Recogen los bártulos entre todos –aquí todo se hace entre todos– y se dirigen a casa de Esther, donde en la larga mesa hacen un hueco en cuestión de minutos a quien haga falta, como a la que escribe estas líneas. Y continua la magia de la convivencia; la magia de ver a vecinos de todas las edades compartiendo mantel, olvidando las penas y hasta los móviles. ¿Quién quiere tecnología ante un buen plato de patata con costilla de la carnicería de Irene, con canciones populares leonesas cantadas a coro por todos? ¡Pura vida!
Ese espíritu de la plaza se repite, como un eco, en cada rincón del pueblo. Si un extraño pasease por las calles de Jiménez a estas horas, encontraría la misma estampa de hermandad en cada barrio: los vecinos cenando y celebrando tras el esfuerzo compartido de montar su mayo.
En Cantarranas, esta vez se lo han dedicado a Lorenzo “el Marucha”, que tenía un almacén de cal, tejas “y hacía lo que un albañil de entonces, que te ponía los dejados y te arreglaba las casas”, explica Tini. El nieto del protagonista, Javi, nos señala la casa en la que vivía su abuelo, y nos cuenta que era muy popular también porque se encargaba de cobrar el agua.
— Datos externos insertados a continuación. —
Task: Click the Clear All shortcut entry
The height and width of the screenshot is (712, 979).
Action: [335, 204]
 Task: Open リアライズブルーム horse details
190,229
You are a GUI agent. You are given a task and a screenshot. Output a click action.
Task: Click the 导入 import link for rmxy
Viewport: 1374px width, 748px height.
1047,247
El numeroso grupo de vecinos se da prisa en terminarlo porque quieren salir en la foto, incluidas las niñas que, a buen seguro, dentro de unos años guardarán estos recuerdos como un tesoro.
Cae la noche y seguimos el recorrido, pero es complicado encontrar a los autores del resto de los mayos porque están reponiendo fuerzas, aunque los del barrio de la carretera-Los Linares no dudan en bajar corriendo, con Félix a la cabeza, para mostrar orgullosos su mayo dedicado al Via Crucis de Jiménez, que acaba de cumplir medio siglo. “Lo bonito de esto es que hacemos piña y pasamos un buen rato todo el mundo”, señala.
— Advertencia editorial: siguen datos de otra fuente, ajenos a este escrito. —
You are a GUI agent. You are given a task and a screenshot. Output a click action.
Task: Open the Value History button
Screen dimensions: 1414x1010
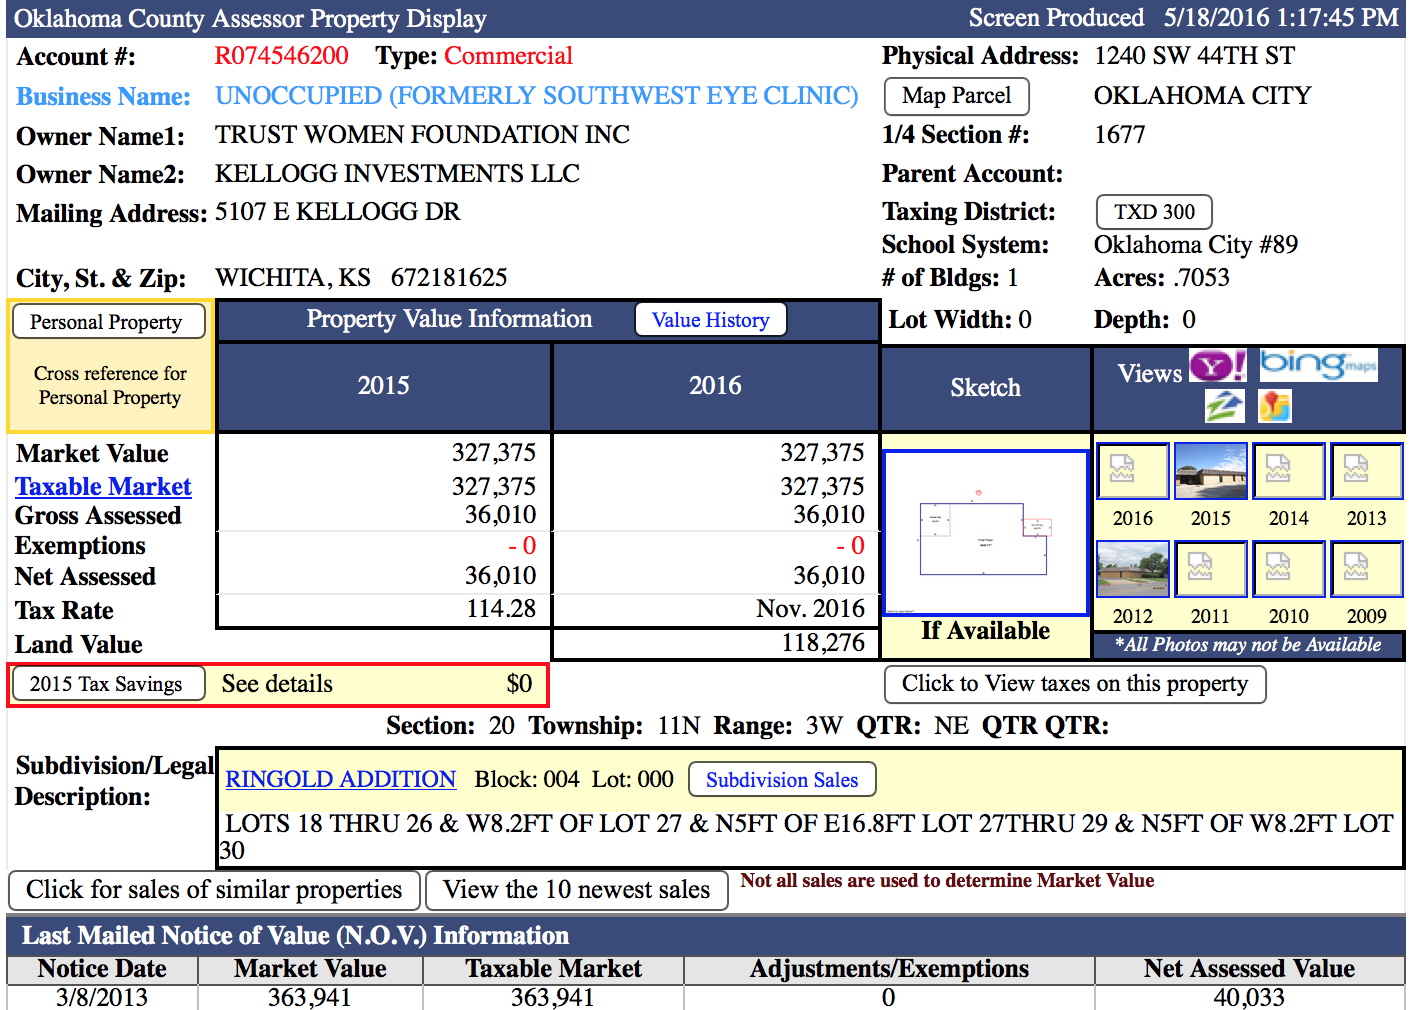[710, 320]
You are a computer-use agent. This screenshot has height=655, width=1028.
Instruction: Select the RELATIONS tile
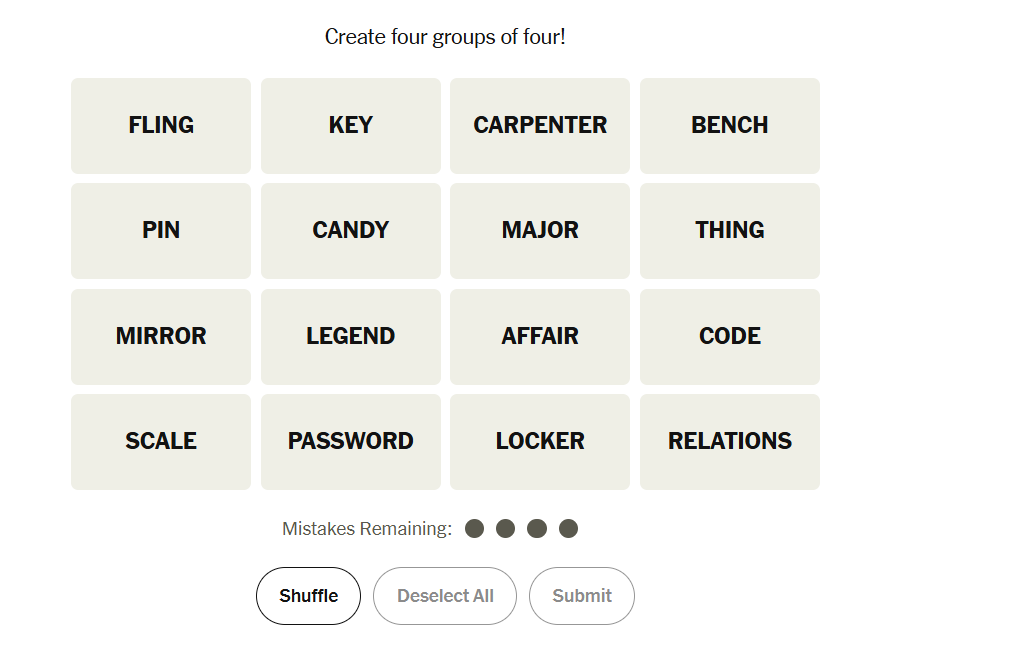tap(730, 442)
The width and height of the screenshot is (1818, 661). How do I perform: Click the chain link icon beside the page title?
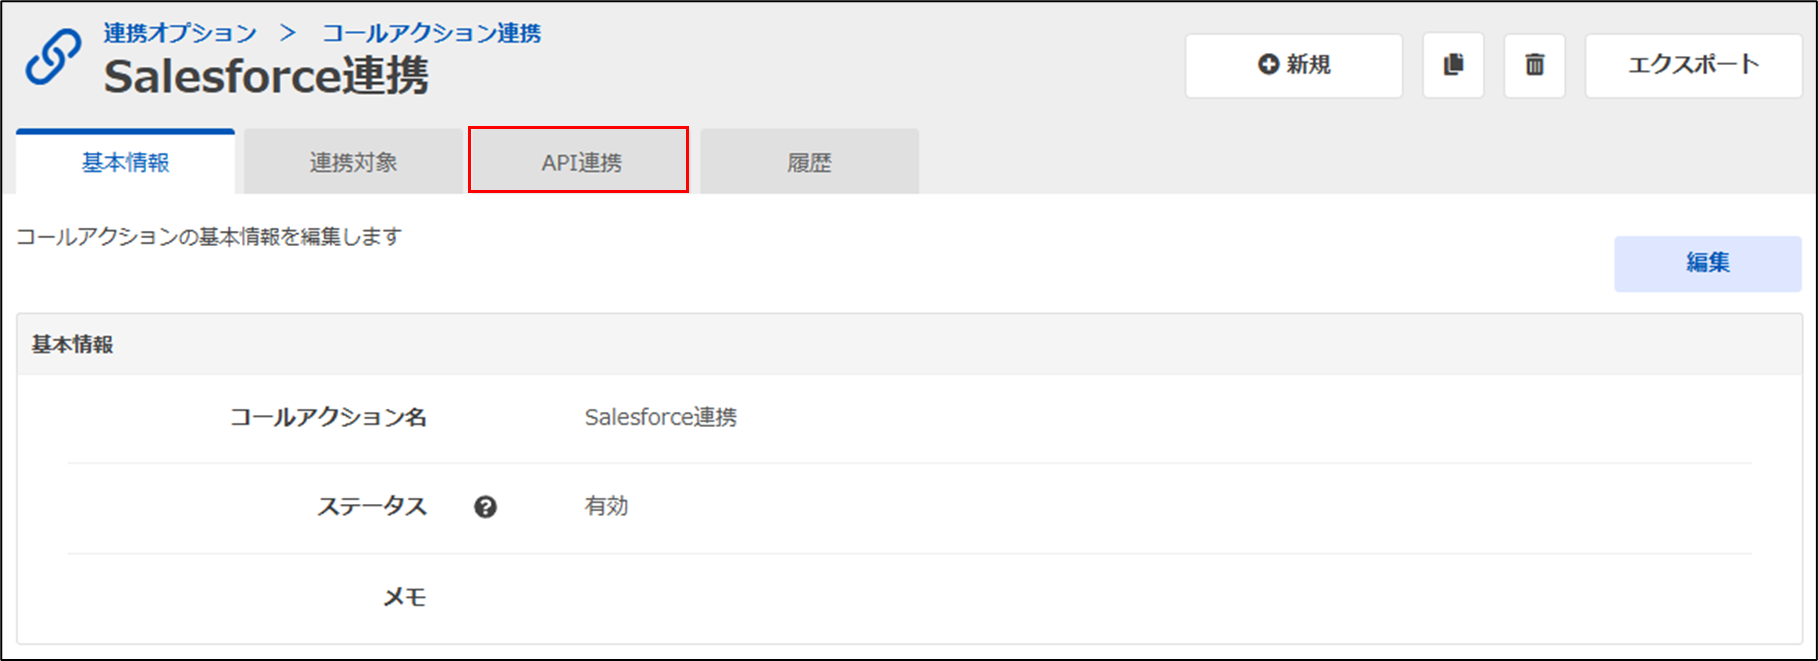(53, 58)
En El Cueto suele haber dos mayos y este año, parece que han coincidido en la temática: el recuerdo de aquellas noches al fresco. Uno está hecho al modo tradicional, con su maniquí y su plataforma, mientras que el de más allá está trabajado a ganchillo, y con unos bocadillos a modo de cómic para escenificar cómo salían los vecinos a la calle, a comer las sopas y a charlar.
Es tarde y acabamos el recorrido –aunque quedan más mayos- en el barrio de la Ermita, que ha hecho un mayo espectacular, dedicado al tasador que tasaba las urces tan necesarias para calentar los hornos donde se cocían los cacharros.
De vuelta a la plaza, encontramos a Angelita, una mujer mayor que, tras fallecer sus amigas, continúa la tradición del mayo ella sola, a sus más de 90 años. En esta ocasión, su entrañable obra evoca la infancia, retratándose a ella misma, niña, en el manzano al que solía acudir. “A mí estos que ponen muebles no me gusta; me gusta lo de toda la vida”, nos dice, sin perder –pese a todo– ni la sonrisa ni la ilusión...
Y, aunque nos vamos, la noche para nuestros anfitriones no termina aquí. Queda el regreso, para endulzarse con un rico chocolate, y nuevos cánticos hasta que el cuerpo aguante. Una jornada inolvidable que ha dejado Jiménez decorado con los mayos para que vecinos y visitantes puedan disfrutar de este arte tan auténtico durante todo el mes.